◆ Text
Saturday, February 25, 2006
Up until this week, I had 2 books that were my personal favourite on the subject of Pastoral Ministry. Eugene Peteron's Working the Angles, The Shape of Pastoral Integrity was my first read in College, during a Leadership in Ministry class. His hold point in the book is that what matters is not the things that people see that matter but those that people don't, the "angles" behind the triangle of ministry. These he sees as our personal Prayer, our working with Scripture and our Spiritual Direction. It's a great book.
The second is David Hansen's The Art of Pastoring, Ministry without all the Answers. I read this for a Pastoral Ministry class in college (one which I read "Working the Angles" again for). In the book, Hansen goes through his ministry experiences in Montana, beginning in a tiny church where he did everything and had to minister to everyone - all kinds of people. he delves into the human side - doing a funeral for a non-Christian biker whom he never knew. He goes through his personal journey in dealing with Hell in the Scriptures and how he should or shouldn't address it in sermons. It too is great.

◆ Provided material

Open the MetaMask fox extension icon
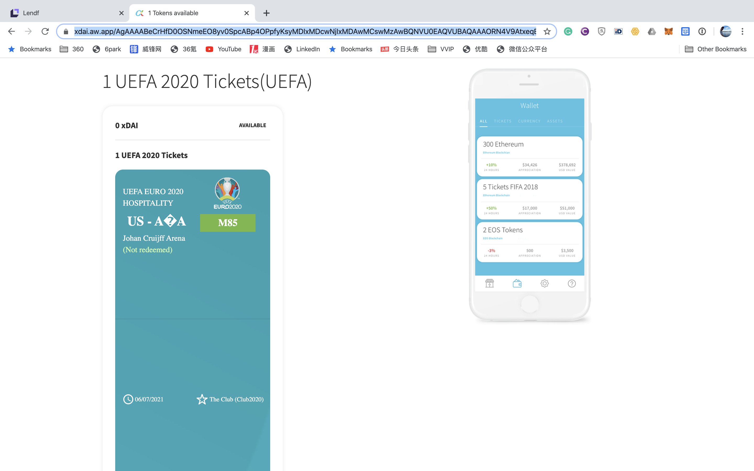 coord(669,31)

◆ Given task
Reproduce the post on pastoral ministry books between "Saturday, February 25, 2006" and "a great book.", inclusive, substituting "Worship" for every occurrence of "Prayer".

◆ Exercise output
Saturday, February 25, 2006
Up until this week, I had 2 books that were my personal favourite on the subject of Pastoral Ministry. Eugene Peteron's Working the Angles, The Shape of Pastoral Integrity was my first read in College, during a Leadership in Ministry class. His hold point in the book is that what matters is not the things that people see that matter but those that people don't, the "angles" behind the triangle of ministry. These he sees as our personal Worship, our working with Scripture and our Spiritual Direction. It's a great book.